• **Extrait**:
______________________________

Les contraires (n°2) – 2016
Inox brossé / poli-miroir | aluminium | MDF ciré | écran LCD modifié | électronique
(20 x 16 x 18,5 cm)
« Sur cette pièce, on retrouve le système de détournement d’écrans à cristaux liquides déjà présenté sur Dual et Vision Cones. Cependant, ici les écrans sont démantelés de façon à produire une information dont on ignore la forme. Le spectateur, en se déplaçant autour de l’œuvre, détecte une démarcation entre une source de lumière et un miroir en fond. Cette arrête formée vient délimiter un basculement entre des valeurs de couleurs et leurs complémentaires. Ainsi, l’information diffusée n’a pas de forme fixe et dépend de l’endroit où se situe le spectateur dans l’espace pour l’observer. Encore une fois, on retrouve dans Les contraires le détournement des perceptions. »
Spectre – 2013
Aluminium, PVC, Écran LCD modifié, Carte mémoire
(102,5 x 62 x 21,5 cm)
« Spectre est aussi le fruit de la déconstruction d’un écran LCD acheté en supermarché. La technologie nécessaire à ces objets fut découverte au début du XIXème siècle et découle de l’observation des reflets du soleil à travers des cristaux de Spath d’Islande, l’équivalent d’un polariseur. Aujourd’hui, les téléviseurs usent de polymères spécifiquement développés pour orienter la lumière de manière précise et pourtant ils peuvent toujours être prosaïquement remplacés par une réflexion sur une matière brillante brute. Pour Spectre j’ai donc supplanté une chose technique par une chose archaïque. Ainsi, j’ai créé un univers parallèle au nôtre dans lequel se déploient des possibilités multiples pourtant déjà présentes dans la matrice blanche.
Pour cette œuvre, le photographe japonais Hiroshi Sugimoto, avec ses séries Theaters faites à la fin des années 1970, m’a beaucoup inspiré. Pour ses réalisations, il se rendait dans des cinémas et posait en haut d’une salle une chambre dont il ouvrait l’obturateur au début de la séance et le refermait à la fin. Il obtenait ainsi une salle vide éclairée par un écran blanc immaculé. Les personnes en mouvement annulaient leurs propres traces. J’aime cette idée de l’image unique qui totalise la somme de plusieurs heures. »

______________________________

• **Données fournies**:
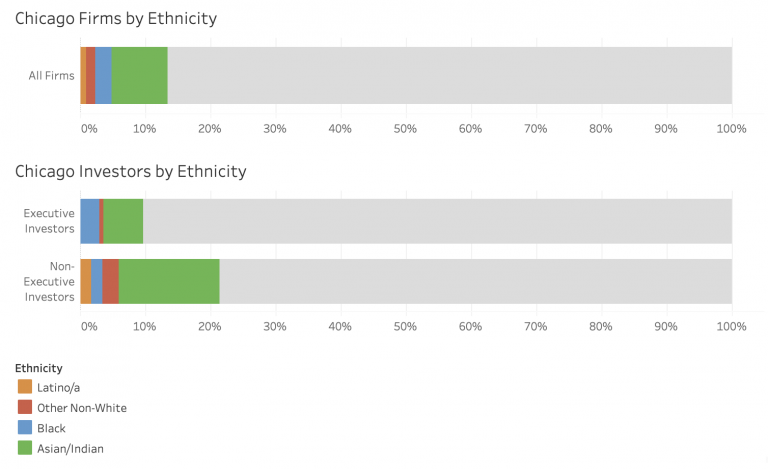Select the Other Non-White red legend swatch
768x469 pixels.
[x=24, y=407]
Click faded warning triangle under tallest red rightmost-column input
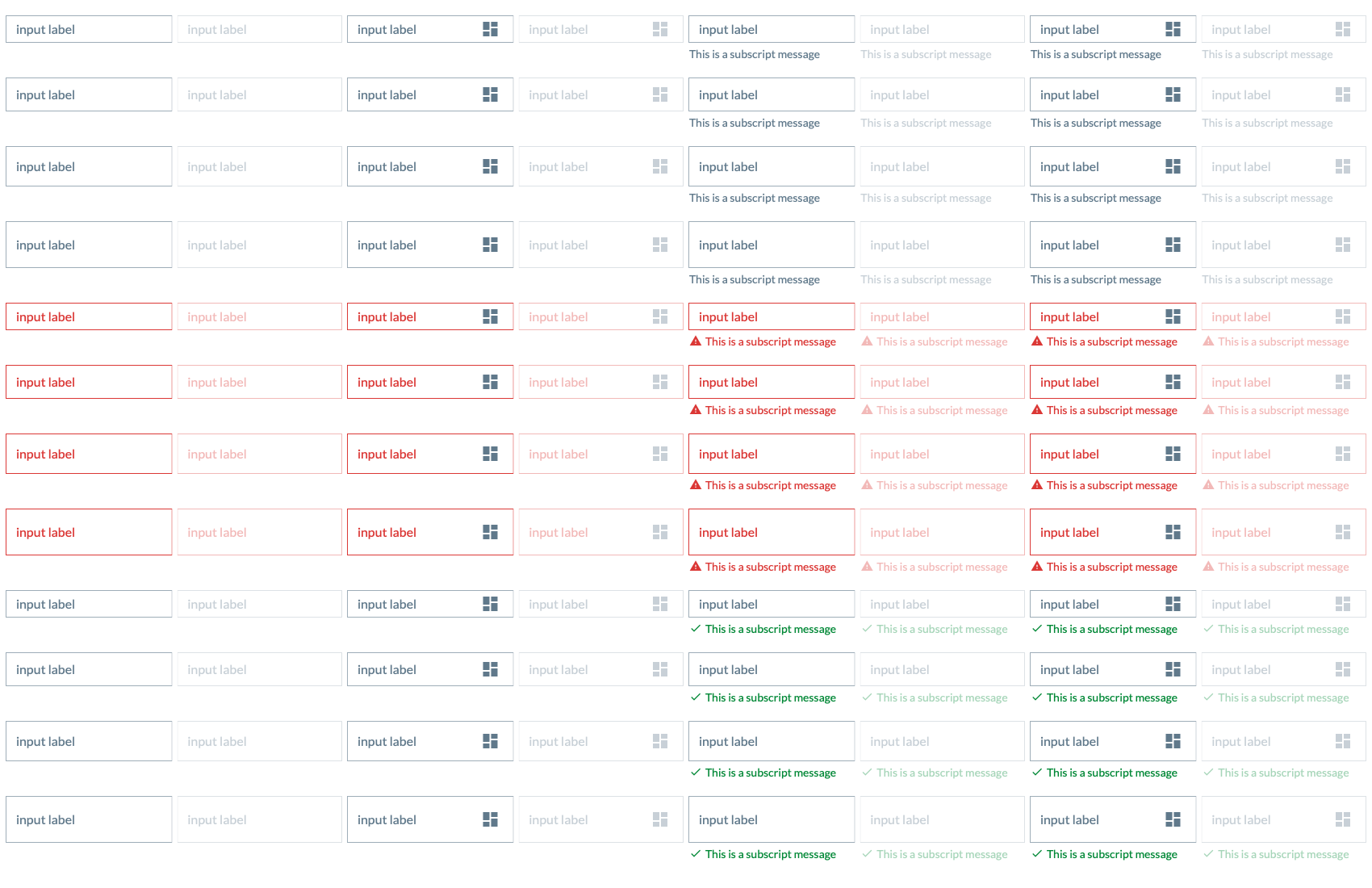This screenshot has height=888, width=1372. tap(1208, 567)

______________________________

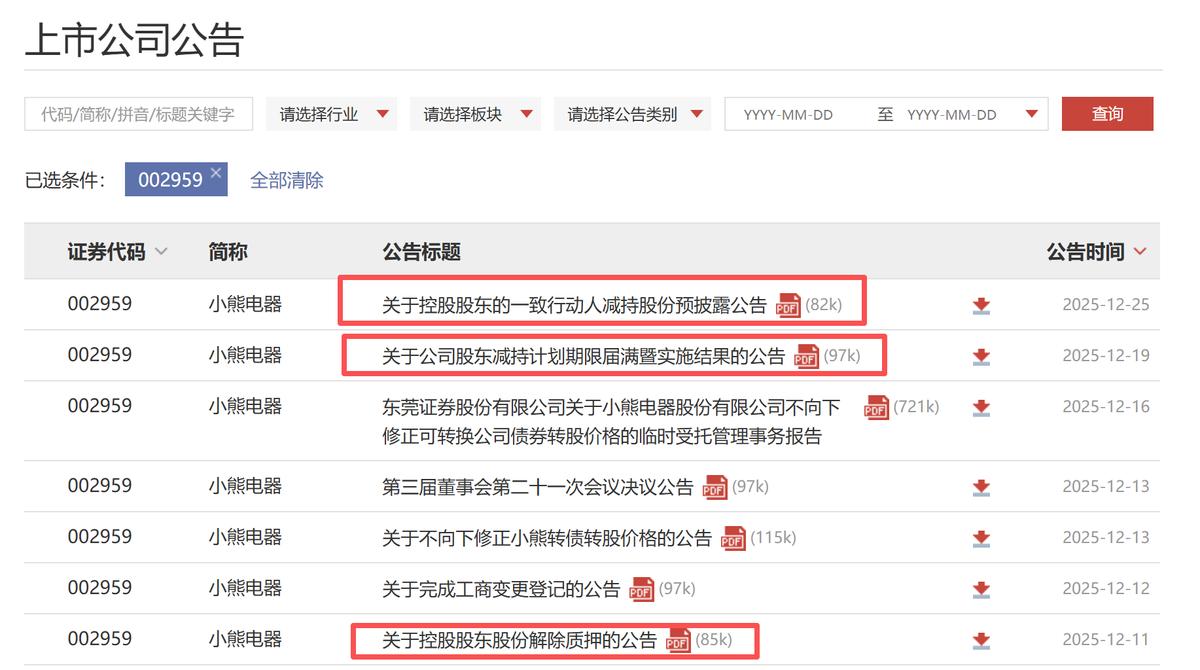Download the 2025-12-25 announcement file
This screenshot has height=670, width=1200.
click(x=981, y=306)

______________________________

• **Exercice proposé 1**: Recopiez fidèlement le passage de l'extrait situé entre « Spectre – 2013 » et « la matrice blanche. », bornes incluses.
• **Exercice proposé 2**: Selon l'extrait, quel photographe japonais a beaucoup inspiré l'œuvre Spectre ?

• **Résultat attendu 1**:
Spectre – 2013
Aluminium, PVC, Écran LCD modifié, Carte mémoire
(102,5 x 62 x 21,5 cm)
« Spectre est aussi le fruit de la déconstruction d’un écran LCD acheté en supermarché. La technologie nécessaire à ces objets fut découverte au début du XIXème siècle et découle de l’observation des reflets du soleil à travers des cristaux de Spath d’Islande, l’équivalent d’un polariseur. Aujourd’hui, les téléviseurs usent de polymères spécifiquement développés pour orienter la lumière de manière précise et pourtant ils peuvent toujours être prosaïquement remplacés par une réflexion sur une matière brillante brute. Pour Spectre j’ai donc supplanté une chose technique par une chose archaïque. Ainsi, j’ai créé un univers parallèle au nôtre dans lequel se déploient des possibilités multiples pourtant déjà présentes dans la matrice blanche.

• **Résultat attendu 2**: Hiroshi Sugimoto, avec ses séries Theaters faites à la fin des années 1970.